For one distinguishing feature of Ideal Commonwealths is that they are never free societies. True enough, they sometimes offer greater liberties of some particular sort – greater sexual freedom, let us say. But always at a cost to liberty in a broader sense, as in De Sade’s ideal community where, as he grants, human beings will have to be enslaved as sex objects to ensure that all sexual needs are met. A free society can be described only in the most general terms: it can never be depicted in detail, just by virtue of its freedom. Inevitably, it will be chaotic, rapidly changing, morally imperfect – since human beings, given liberty, will not always use it as the moralist would wish. And it will be centred, as free societies always have been, in cities. To the Utopian, all this is anathema. The Utopian looks for order, permanence, guaranteed virtue. He most commonly believes that these qualities can survive only in a highly romanticised – for the Utopians have themselves been city-dwellers – rural village or small town. (Marx’s notorious phrase ‘rural idiocy’ is one sign that he lacked the Utopian propensity.) The Utopian spirit is captured in the paintings of Poussin: the Classical robes, reverting to the past, the static noble gestures, the sense that time is frozen in a living death. There is not a single ‘Ideal Commonwealth’ to which I should willingly migrate.

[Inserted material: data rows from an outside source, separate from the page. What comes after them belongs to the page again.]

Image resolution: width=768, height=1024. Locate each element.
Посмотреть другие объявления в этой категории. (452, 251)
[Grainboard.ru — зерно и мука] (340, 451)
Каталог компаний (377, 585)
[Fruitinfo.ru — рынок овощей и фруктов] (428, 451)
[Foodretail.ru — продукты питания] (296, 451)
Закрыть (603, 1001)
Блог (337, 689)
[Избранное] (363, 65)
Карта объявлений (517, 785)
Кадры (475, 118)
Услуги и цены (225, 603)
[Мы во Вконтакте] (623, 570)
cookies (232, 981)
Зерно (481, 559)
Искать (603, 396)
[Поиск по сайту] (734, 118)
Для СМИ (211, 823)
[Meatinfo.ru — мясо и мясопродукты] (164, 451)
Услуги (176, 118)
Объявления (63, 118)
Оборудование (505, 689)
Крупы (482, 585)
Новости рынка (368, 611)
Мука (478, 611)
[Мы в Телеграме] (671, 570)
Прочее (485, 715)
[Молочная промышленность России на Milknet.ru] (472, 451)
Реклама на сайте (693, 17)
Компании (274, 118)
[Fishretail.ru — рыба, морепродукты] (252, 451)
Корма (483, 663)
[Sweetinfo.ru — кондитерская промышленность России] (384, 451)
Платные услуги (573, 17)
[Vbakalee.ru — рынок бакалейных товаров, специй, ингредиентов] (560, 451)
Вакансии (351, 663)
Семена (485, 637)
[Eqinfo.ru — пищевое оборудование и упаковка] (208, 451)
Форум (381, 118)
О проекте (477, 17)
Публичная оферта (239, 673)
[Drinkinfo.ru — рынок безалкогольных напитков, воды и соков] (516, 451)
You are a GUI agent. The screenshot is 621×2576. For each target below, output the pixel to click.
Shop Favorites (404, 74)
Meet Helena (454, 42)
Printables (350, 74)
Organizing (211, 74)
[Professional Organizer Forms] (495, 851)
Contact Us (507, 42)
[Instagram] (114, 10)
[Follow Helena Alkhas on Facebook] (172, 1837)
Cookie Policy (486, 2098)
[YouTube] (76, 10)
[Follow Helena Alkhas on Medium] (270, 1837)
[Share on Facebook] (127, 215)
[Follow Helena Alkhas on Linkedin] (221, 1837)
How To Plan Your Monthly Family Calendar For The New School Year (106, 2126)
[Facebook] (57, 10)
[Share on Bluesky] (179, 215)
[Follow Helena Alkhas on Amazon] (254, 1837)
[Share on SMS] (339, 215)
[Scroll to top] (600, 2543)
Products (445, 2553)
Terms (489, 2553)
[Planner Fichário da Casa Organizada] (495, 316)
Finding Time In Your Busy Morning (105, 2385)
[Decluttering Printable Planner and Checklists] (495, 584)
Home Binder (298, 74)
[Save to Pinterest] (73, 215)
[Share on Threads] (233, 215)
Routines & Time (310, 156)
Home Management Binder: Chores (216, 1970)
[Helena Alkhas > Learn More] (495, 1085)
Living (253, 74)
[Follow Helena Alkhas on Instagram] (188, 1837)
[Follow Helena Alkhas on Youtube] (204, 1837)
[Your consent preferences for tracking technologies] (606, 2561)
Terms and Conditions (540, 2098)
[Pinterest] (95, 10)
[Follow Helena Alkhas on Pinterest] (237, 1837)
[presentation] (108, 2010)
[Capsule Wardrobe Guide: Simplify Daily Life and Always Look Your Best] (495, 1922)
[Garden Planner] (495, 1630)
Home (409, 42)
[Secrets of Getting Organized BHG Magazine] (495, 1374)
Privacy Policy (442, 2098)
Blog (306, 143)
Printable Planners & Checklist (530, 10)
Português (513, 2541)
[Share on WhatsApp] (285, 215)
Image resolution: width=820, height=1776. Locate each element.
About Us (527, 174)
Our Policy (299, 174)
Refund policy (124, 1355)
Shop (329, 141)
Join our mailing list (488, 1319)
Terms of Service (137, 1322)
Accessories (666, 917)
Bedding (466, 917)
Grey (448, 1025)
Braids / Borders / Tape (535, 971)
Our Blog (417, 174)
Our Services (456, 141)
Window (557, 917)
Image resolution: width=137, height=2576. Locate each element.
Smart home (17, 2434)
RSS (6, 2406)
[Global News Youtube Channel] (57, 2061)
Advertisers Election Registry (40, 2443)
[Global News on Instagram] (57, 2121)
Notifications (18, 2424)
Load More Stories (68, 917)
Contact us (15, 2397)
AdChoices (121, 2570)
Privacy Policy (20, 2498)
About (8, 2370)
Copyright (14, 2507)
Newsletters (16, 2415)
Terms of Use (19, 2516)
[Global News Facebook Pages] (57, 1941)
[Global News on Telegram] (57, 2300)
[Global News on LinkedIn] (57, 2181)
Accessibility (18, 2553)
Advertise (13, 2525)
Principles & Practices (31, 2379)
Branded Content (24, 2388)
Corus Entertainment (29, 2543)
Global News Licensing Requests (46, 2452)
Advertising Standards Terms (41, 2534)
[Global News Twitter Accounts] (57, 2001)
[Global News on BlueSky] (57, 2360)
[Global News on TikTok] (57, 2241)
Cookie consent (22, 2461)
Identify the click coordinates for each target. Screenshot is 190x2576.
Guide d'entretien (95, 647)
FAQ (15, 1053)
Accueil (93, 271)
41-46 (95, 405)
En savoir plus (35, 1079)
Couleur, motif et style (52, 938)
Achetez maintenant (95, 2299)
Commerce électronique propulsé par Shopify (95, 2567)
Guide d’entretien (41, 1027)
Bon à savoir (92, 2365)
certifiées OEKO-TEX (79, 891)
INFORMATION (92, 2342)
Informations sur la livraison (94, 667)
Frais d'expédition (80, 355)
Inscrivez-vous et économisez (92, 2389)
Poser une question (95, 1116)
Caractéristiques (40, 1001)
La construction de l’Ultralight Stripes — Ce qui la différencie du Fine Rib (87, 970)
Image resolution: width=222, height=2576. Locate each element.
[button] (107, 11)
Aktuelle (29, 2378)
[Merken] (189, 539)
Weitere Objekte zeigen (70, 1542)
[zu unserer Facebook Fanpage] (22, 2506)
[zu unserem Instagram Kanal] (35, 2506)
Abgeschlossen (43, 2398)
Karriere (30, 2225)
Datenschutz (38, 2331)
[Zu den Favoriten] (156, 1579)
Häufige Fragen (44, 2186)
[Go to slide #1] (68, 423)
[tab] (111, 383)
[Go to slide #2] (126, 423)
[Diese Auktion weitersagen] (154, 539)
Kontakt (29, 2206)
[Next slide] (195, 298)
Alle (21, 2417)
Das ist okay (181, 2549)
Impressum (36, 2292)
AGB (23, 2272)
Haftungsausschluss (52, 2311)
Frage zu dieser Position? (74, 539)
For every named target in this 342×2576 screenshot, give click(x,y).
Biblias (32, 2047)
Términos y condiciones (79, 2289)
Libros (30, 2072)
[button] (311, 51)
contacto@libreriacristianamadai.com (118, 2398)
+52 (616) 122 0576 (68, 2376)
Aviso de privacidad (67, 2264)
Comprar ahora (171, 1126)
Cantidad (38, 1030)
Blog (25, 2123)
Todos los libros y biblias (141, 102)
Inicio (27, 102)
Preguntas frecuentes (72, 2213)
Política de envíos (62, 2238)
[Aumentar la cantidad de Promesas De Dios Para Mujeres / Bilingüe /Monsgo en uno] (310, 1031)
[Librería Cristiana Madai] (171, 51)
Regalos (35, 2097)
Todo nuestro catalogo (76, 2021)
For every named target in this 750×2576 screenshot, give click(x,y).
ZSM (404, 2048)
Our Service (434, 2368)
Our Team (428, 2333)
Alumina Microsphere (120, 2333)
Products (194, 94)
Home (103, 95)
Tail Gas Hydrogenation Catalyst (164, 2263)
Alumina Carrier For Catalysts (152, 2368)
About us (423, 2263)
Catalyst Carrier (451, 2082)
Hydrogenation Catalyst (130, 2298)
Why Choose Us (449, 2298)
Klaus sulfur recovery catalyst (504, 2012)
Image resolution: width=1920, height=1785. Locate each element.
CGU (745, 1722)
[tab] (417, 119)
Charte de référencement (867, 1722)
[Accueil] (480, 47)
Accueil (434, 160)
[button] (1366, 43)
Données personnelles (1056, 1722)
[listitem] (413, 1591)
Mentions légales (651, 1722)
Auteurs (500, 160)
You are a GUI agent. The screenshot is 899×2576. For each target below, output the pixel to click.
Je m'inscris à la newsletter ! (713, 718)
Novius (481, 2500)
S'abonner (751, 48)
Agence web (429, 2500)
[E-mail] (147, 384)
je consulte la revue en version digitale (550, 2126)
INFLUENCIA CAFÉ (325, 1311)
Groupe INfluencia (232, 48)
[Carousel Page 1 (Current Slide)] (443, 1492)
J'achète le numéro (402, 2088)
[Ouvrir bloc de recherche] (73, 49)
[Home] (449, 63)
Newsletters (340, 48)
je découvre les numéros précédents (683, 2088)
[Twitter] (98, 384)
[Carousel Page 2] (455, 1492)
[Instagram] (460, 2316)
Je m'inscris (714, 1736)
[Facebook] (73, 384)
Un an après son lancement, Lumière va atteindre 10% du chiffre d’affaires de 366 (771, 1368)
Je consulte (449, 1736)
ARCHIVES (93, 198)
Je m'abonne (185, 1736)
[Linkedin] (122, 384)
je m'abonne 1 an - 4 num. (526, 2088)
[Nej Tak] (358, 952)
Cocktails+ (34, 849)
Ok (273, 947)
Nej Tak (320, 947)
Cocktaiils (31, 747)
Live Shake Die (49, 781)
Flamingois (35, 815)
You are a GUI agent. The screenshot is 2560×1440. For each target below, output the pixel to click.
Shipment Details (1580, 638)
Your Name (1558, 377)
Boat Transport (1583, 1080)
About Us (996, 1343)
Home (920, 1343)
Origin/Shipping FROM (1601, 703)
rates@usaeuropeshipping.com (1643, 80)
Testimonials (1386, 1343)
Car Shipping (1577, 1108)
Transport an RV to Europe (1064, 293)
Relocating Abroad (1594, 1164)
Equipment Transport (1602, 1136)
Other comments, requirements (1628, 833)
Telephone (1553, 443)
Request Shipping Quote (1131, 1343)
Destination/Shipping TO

But if the construction of fictional Ideal Commonwealths is momentarily at an end, the passions which gave them birth are by no means dead. When they are spelt out, one at least sees how dangerous those passions can be. Expressed as slogans, abstract ideals, they are the more enticing for their vagueness. ‘From each according to his abilities, to each according to his needs.’ Who can resist so immediate an appeal to our sense of justice? But try to work it out in detail and, as Proudhon long ago saw, it entails a state apparatus at once bureaucratic and arbitrary, to determine what is to count as a ‘need’ and what contribution can properly be demanded from people of ability. If the history of Utopia can teach us by example, its lesson is a very simple and familiar one: ‘the road to Hell is paved with good intentions.’ All this we can learn from the Manuels’ history, even if it is not what they set out to teach us.